### Énoncé
Réécrivez le texte sur Victor Sjöström depuis « L’accroissement de la » jusqu'à « en Victor Seastrom. » inclus, en remplaçant « cinéastes » par « metteurs en scène ».

### Section de texte
»»
Il s'agit ici d'un travail érigé dans le cadre du cours Mouvement de l'Histoire du Cinéma, pour Mr. Bélanger Laurin à l'Université de Montréal. Ce dernier consiste en l'étude d'un film au choix (parmi une liste prédéterminé) et d'analyser ce dernier selon une problématique qui nous semble pertinente.


L’accroissement de la puissance d’Hollywood à la fin des années 1910 a vu naître de nombreuses carrières américaines pour des réalisateurs et acteurs européens. La découverte des succès du continent outre-Atlantique attire irrémédiablement les producteurs hollywoodiens, cherchant à signer des contrats avec plusieurs cinéastes.
C’est ce qu’il se passera avec le réalisateur Victor Sjöström, réalisateur suédois émérite, dont l’un des premiers métrages américains sera He, who gets slapped, sortie en 1924. Adaptation de la pièce de théâtre Celui qui reçoit les gifles (1915) de Leonid Andreïev, c'est l'histoire d’un savant humilié qui deviendra un clown. En passant sur le continent américain, le réalisateur suédois sera renommé en Victor Seastrom.


Problématique : en quoi le film de Victor Sjöström dépeint-il l’assimilation culturel du cinéma suédois par la machine hollywoodienne ? Et en quoi la figure du clown vient-elle représenter l’humiliation subit par le réalisateur, passant de Sjöström à Seastrom ?
««
### Enregistrements fournis
»»
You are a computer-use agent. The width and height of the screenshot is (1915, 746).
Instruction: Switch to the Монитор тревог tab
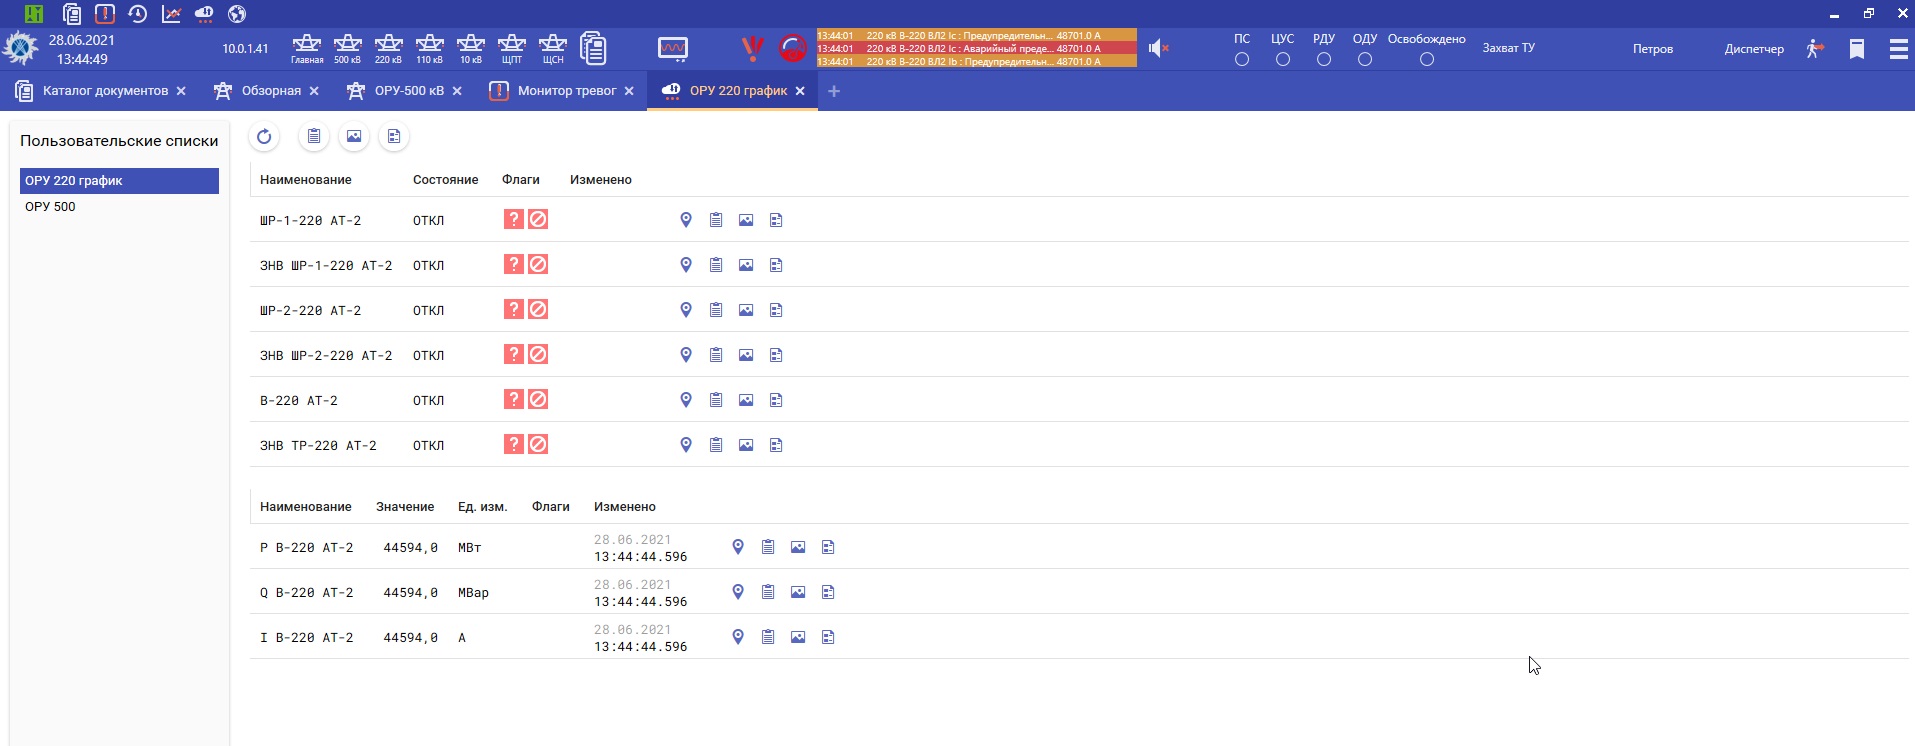coord(566,91)
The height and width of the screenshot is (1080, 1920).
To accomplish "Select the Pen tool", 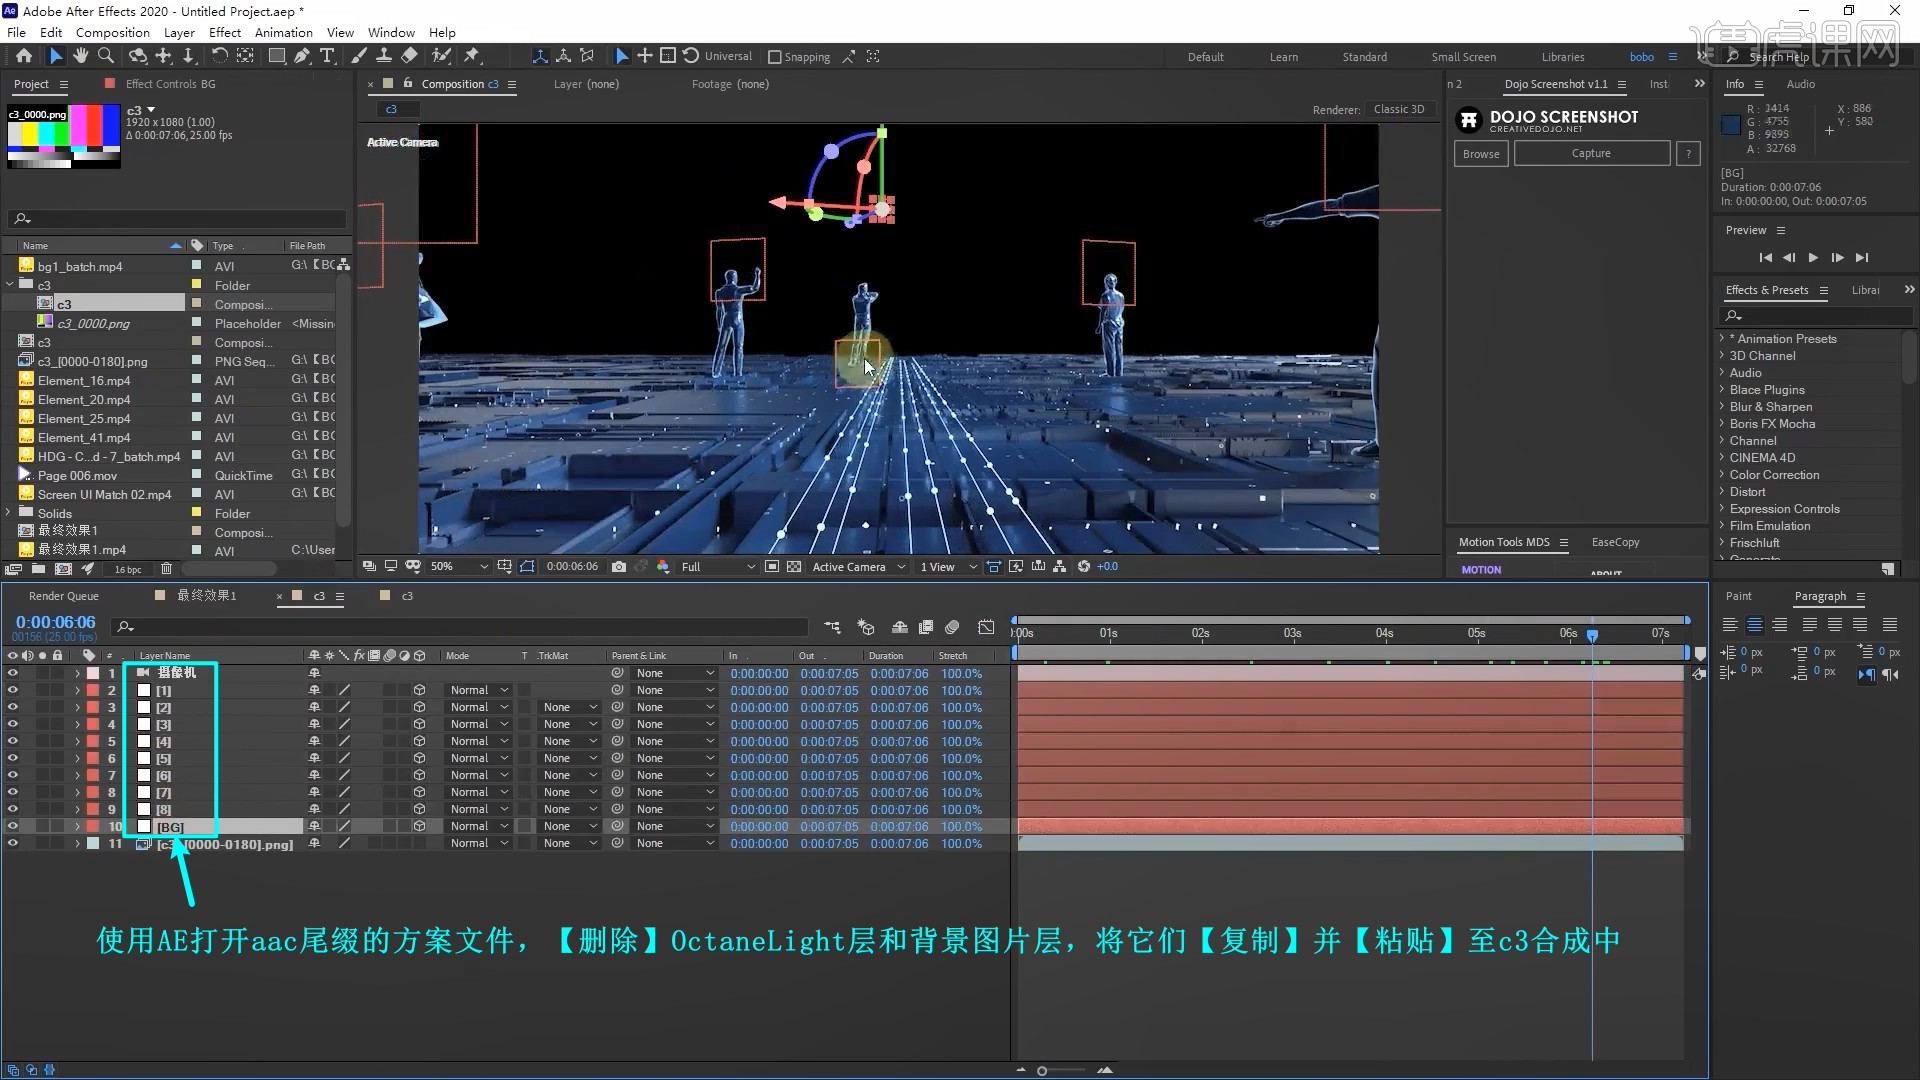I will pyautogui.click(x=302, y=56).
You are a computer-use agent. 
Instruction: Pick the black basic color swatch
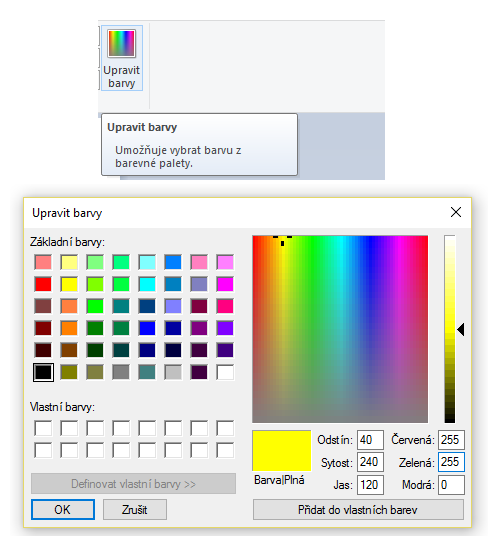pos(43,372)
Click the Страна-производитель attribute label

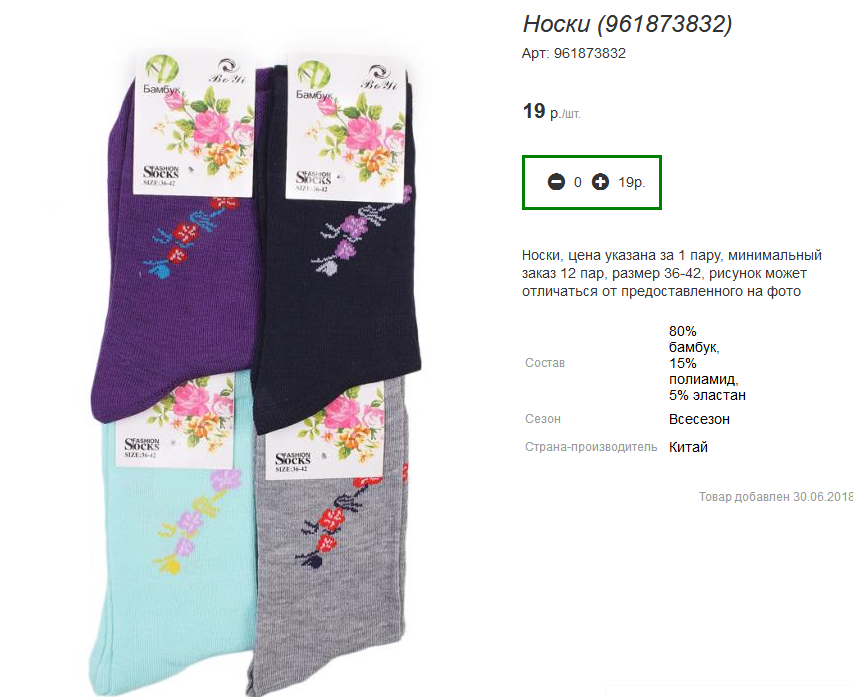click(591, 447)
««
### Corrigé
L’accroissement de la puissance d’Hollywood à la fin des années 1910 a vu naître de nombreuses carrières américaines pour des réalisateurs et acteurs européens. La découverte des succès du continent outre-Atlantique attire irrémédiablement les producteurs hollywoodiens, cherchant à signer des contrats avec plusieurs metteurs en scène.
C’est ce qu’il se passera avec le réalisateur Victor Sjöström, réalisateur suédois émérite, dont l’un des premiers métrages américains sera He, who gets slapped, sortie en 1924. Adaptation de la pièce de théâtre Celui qui reçoit les gifles (1915) de Leonid Andreïev, c'est l'histoire d’un savant humilié qui deviendra un clown. En passant sur le continent américain, le réalisateur suédois sera renommé en Victor Seastrom.